··· Extrait fourni ···

Le Conseil constitutionnel estime par ailleurs que l’article 21 de la Constitution, qui sous réserve des pouvoirs reconnus au président de la république, confère au premier ministre le pouvoir réglementaire, ne s’oppose pas à ce que le Conseil de la politique monétaire définisse « les obligations que la politique monétaire peut conduire à imposer aux établissements de crédit, et notamment l’assiette et les taux des réserves obligatoires ». Le Conseil confirme en cela sa jurisprudence antérieure du 17 janvier 1989 relative au conseil supérieur de l’audiovisuel(21) . Le législateur peut donc confier à une autorité de l’Etat autre que le premier ministre le soin de fixer des normes permettant de mettre en oeuvre une loi, à condition que cette mesure ne concerne que des mesures de portée limitée tant par leur champ d’application que par leur contenu. Ce qui est le cas en l’espèce pour la Banque de France.

··· Matériel fourni ···

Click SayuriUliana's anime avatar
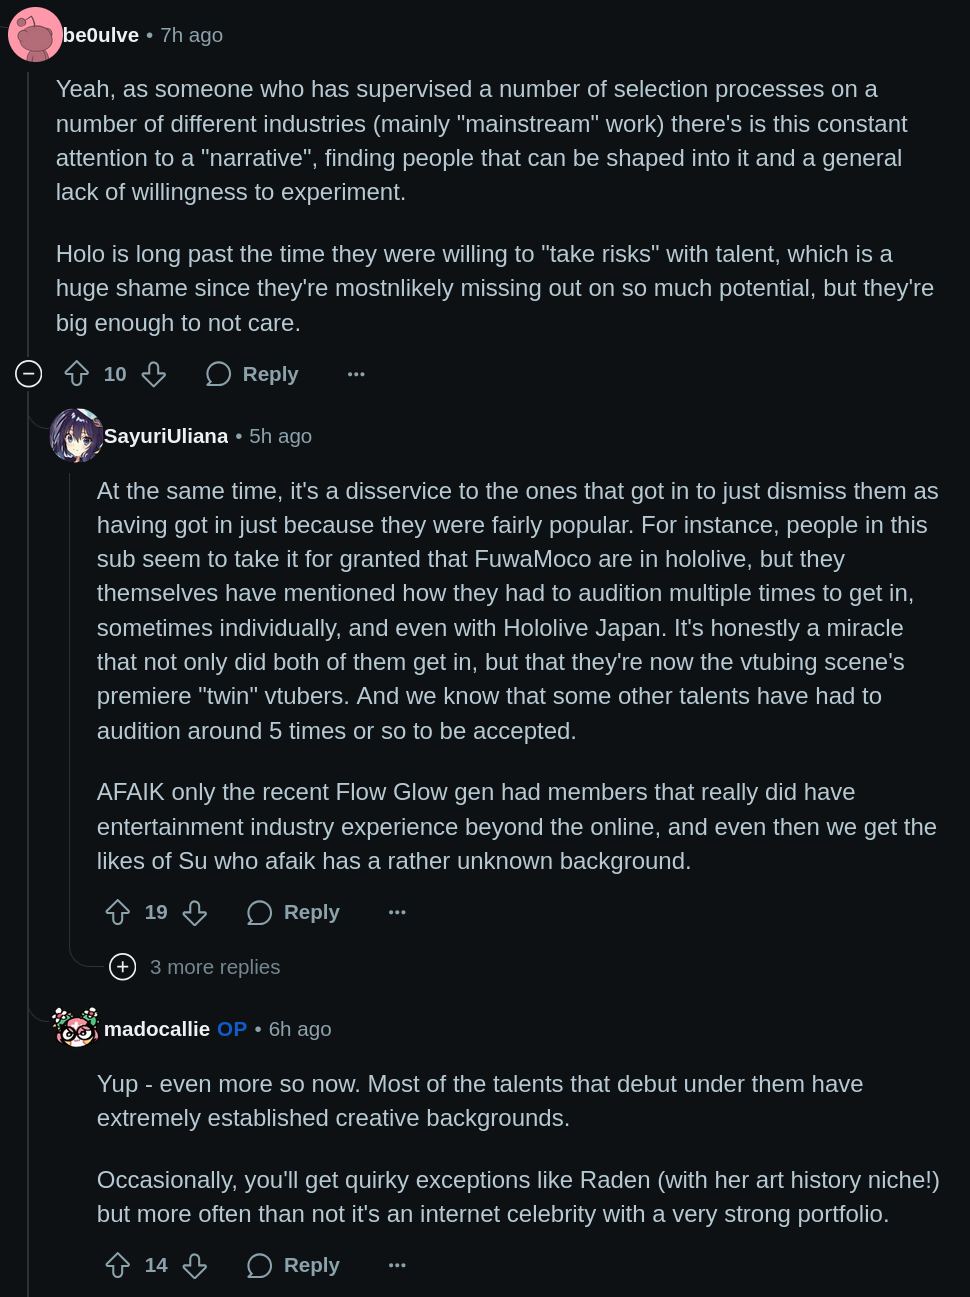 [x=76, y=436]
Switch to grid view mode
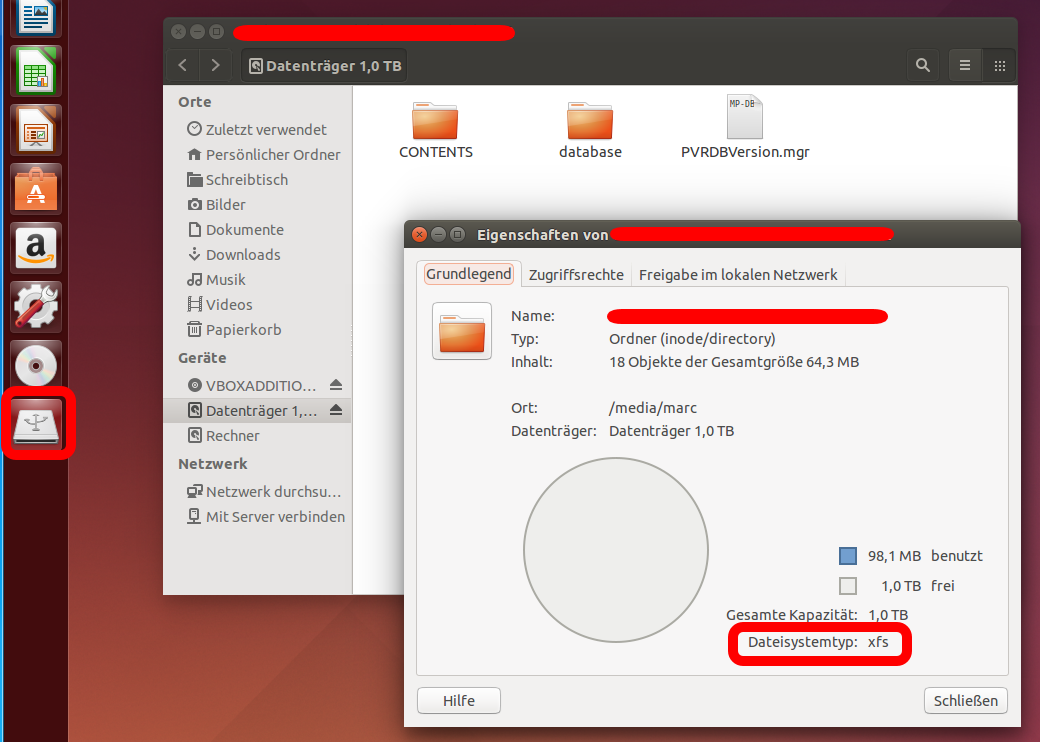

···

Consigne
D'après l'extrait sur le pouvoir réglementaire, pourquoi l'article 21 de la Constitution ne s'oppose-t-il pas à ce que le Conseil de la politique monétaire définisse les obligations imposées aux établissements de crédit ? Répondez en une à trois phrases.

Corrigé
Le législateur peut confier à une autorité de l'État autre que le premier ministre le soin de fixer des normes permettant de mettre en œuvre une loi. Cette délégation n'est admise que pour des mesures de portée limitée, tant par leur champ d'application que par leur contenu. C'est le cas en l'espèce pour la Banque de France.